__AIM OF THE EXERCISE__: Turn the rows into a numbered list, starting with the first row and ending with the one containing "Looking at the screenshot, I should [x=32, y=317].", and leave out any blank lines.

__INFORMATION GIVEN__:

- - -

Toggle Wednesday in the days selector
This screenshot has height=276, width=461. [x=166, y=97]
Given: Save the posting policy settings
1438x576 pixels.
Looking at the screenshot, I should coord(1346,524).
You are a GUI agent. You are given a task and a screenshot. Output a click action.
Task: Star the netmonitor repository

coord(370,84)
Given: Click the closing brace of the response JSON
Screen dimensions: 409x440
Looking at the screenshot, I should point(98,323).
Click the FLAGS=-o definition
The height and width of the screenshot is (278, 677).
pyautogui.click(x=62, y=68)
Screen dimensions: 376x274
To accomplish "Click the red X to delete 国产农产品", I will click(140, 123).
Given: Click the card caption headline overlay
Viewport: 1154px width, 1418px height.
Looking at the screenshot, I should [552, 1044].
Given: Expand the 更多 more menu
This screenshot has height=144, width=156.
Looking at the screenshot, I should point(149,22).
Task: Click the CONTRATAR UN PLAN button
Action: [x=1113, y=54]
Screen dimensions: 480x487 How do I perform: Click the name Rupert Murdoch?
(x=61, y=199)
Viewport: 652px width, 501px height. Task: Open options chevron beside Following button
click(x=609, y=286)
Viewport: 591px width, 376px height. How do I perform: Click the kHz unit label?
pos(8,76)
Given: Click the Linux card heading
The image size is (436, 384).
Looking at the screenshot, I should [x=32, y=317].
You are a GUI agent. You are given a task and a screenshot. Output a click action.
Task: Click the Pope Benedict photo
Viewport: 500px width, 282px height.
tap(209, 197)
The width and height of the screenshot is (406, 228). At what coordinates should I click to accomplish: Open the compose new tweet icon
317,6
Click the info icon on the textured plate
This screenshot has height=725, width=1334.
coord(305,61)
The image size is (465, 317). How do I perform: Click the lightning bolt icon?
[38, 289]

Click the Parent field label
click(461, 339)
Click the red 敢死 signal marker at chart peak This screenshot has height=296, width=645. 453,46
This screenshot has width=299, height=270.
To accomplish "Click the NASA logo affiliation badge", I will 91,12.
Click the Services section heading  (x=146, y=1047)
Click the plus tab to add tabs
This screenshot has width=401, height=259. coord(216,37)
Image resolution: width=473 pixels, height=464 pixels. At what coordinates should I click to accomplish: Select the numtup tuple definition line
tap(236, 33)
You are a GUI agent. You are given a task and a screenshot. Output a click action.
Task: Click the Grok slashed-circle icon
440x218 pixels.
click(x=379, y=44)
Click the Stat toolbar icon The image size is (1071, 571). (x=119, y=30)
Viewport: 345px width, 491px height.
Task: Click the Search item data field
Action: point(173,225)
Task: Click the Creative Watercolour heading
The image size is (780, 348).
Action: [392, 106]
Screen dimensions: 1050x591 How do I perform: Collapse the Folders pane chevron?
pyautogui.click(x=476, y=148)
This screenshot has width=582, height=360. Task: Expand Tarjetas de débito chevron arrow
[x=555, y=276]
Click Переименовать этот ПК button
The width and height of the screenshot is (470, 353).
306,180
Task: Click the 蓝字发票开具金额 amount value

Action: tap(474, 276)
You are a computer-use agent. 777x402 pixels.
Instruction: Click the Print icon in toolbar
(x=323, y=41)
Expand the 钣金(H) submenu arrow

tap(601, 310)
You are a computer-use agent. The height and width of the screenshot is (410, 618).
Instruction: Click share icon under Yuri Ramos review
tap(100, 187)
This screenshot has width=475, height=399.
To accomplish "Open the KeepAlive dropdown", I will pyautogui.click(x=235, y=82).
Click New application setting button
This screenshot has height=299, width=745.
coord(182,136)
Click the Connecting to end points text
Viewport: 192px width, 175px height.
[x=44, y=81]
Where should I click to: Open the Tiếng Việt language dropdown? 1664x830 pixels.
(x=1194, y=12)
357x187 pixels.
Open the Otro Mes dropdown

- - -

__FINAL ANSWER__:
1. Toggle Wednesday in the days selector
2. This screenshot has height=276, width=461. [x=166, y=97]
3. Given: Save the posting policy settings
4. 1438x576 pixels.
5. Looking at the screenshot, I should coord(1346,524).
6. You are a GUI agent. You are given a task and a screenshot. Output a click action.
7. Task: Star the netmonitor repository
8. coord(370,84)
9. Given: Click the closing brace of the response JSON
10. Screen dimensions: 409x440
11. Looking at the screenshot, I should point(98,323).
12. Click the FLAGS=-o definition
13. The height and width of the screenshot is (278, 677).
14. pyautogui.click(x=62, y=68)
15. Screen dimensions: 376x274
16. To accomplish "Click the red X to delete 国产农产品", I will click(140, 123).
17. Given: Click the card caption headline overlay
18. Viewport: 1154px width, 1418px height.
19. Looking at the screenshot, I should [552, 1044].
20. Given: Expand the 更多 more menu
21. This screenshot has height=144, width=156.
22. Looking at the screenshot, I should point(149,22).
23. Task: Click the CONTRATAR UN PLAN button
24. Action: [x=1113, y=54]
25. Screen dimensions: 480x487 How do I perform: Click the name Rupert Murdoch?
26. (x=61, y=199)
27. Viewport: 652px width, 501px height. Task: Open options chevron beside Following button
28. click(x=609, y=286)
29. Viewport: 591px width, 376px height. How do I perform: Click the kHz unit label?
30. pos(8,76)
31. Given: Click the Linux card heading
32. The image size is (436, 384).
33. Looking at the screenshot, I should [x=32, y=317].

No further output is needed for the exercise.